• _Exercise requirements_:
From the line containing "05130 9758510 (977, 2071)" down to the line containing "[Startseite • Multimedia Display] (173, 100)" in the records below, reproduce every line exactly, ends included, and omit all others.

• _Material to process_:
☆ ☆ ☆ ☆ ☆ ☆ ☆
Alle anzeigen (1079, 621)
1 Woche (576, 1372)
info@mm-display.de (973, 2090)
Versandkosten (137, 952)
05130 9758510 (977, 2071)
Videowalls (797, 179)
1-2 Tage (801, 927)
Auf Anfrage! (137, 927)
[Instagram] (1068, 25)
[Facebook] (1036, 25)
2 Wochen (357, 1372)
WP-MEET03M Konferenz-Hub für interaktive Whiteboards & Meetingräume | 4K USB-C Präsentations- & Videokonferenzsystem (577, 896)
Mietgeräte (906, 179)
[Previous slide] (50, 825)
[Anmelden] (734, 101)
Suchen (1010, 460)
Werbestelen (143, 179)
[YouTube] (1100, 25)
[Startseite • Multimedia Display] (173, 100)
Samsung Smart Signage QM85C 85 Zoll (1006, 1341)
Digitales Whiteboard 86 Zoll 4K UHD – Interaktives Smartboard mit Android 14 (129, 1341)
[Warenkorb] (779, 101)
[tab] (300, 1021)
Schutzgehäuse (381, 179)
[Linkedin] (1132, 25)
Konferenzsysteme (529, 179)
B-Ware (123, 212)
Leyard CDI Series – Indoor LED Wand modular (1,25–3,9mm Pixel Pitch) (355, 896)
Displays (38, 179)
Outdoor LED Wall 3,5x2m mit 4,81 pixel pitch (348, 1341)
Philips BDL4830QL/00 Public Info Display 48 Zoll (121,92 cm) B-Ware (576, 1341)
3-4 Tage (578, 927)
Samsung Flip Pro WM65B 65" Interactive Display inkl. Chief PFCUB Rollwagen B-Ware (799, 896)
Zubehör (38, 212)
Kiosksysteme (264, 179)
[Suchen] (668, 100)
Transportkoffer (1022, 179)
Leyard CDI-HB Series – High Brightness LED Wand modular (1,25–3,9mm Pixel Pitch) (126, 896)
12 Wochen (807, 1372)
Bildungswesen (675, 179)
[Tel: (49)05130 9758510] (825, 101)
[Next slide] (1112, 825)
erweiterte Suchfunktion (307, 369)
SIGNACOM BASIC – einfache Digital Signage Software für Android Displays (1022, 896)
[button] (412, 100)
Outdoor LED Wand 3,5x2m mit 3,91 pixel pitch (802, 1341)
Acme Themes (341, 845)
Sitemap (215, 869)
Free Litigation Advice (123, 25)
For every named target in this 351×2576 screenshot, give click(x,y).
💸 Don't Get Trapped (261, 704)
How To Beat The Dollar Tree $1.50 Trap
☆ ☆ ☆ ☆ ☆ ☆ ☆
• _Result_:
05130 9758510 (977, 2071)
Videowalls (797, 179)
1-2 Tage (801, 927)
Auf Anfrage! (137, 927)
[Instagram] (1068, 25)
[Facebook] (1036, 25)
2 Wochen (357, 1372)
WP-MEET03M Konferenz-Hub für interaktive Whiteboards & Meetingräume | 4K USB-C Präsentations- & Videokonferenzsystem (577, 896)
Mietgeräte (906, 179)
[Previous slide] (50, 825)
[Anmelden] (734, 101)
Suchen (1010, 460)
Werbestelen (143, 179)
[YouTube] (1100, 25)
[Startseite • Multimedia Display] (173, 100)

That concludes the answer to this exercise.